_WHAT IS BEING ASKED_:
All of the records below are to be output exactly; no image belongs in the result.

_Dataset records_:

Content starts

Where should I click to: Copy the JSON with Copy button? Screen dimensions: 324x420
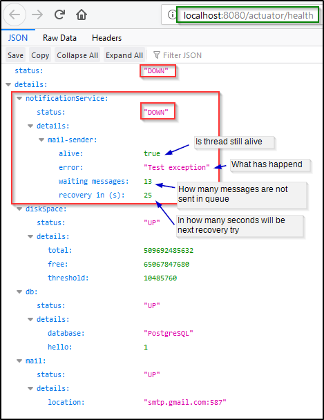point(40,55)
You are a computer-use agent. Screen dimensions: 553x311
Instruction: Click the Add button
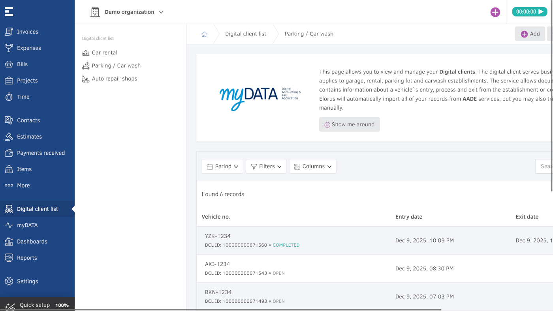tap(530, 34)

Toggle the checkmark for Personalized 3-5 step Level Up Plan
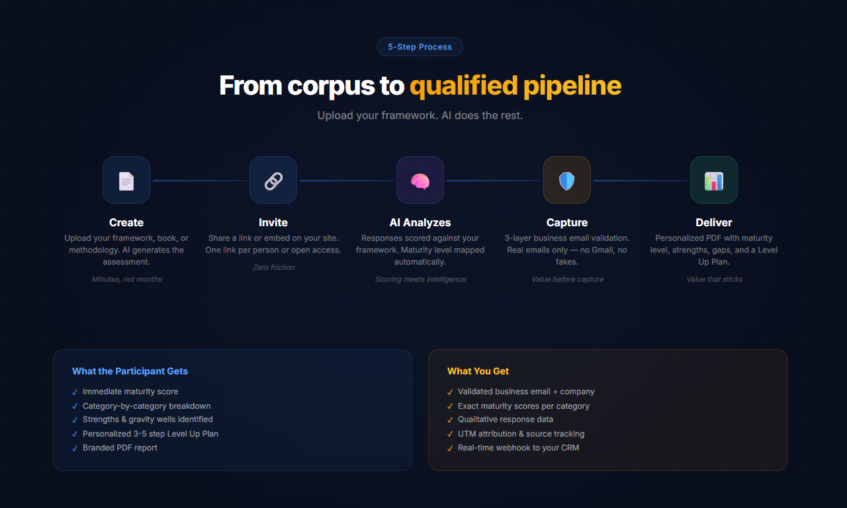pos(74,434)
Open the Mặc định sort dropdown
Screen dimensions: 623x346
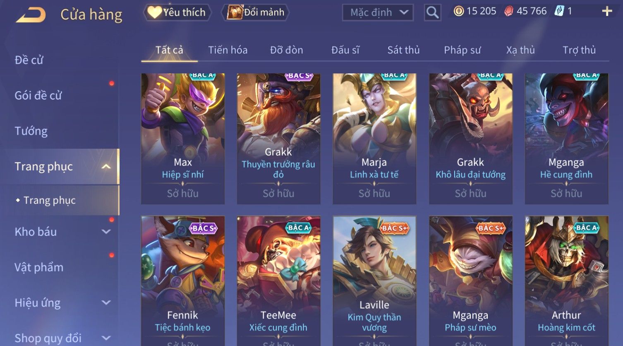tap(378, 12)
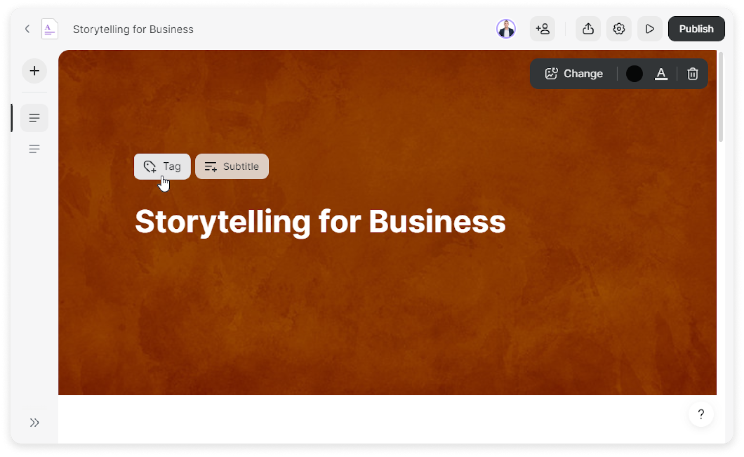Open the black overlay color swatch
The width and height of the screenshot is (744, 457).
click(634, 74)
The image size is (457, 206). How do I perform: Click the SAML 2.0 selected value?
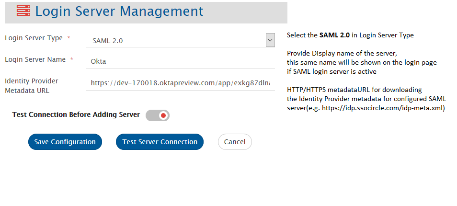point(108,41)
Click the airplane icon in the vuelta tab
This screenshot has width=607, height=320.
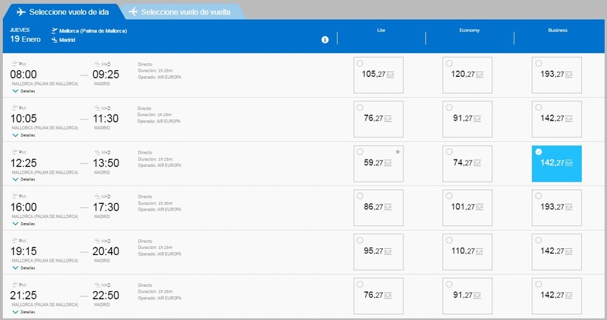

Content ends

_WRITTEN SOLUTION_:
Where should I click to: Copy the JSON with Copy button? Screen dimensions: 324x420
point(40,55)
You are a computer-use agent. Screen dimensions: 553x311
Instruction: Click the Add button
tap(530, 34)

Toggle the checkmark for Personalized 3-5 step Level Up Plan
pos(74,434)
Open the Mặc định sort dropdown
Screen dimensions: 623x346
tap(378, 12)
Open the black overlay color swatch
The width and height of the screenshot is (744, 457).
click(634, 74)
The image size is (457, 206). How do I perform: Click the SAML 2.0 selected value?
point(108,41)
Click the airplane icon in the vuelta tab
This screenshot has width=607, height=320.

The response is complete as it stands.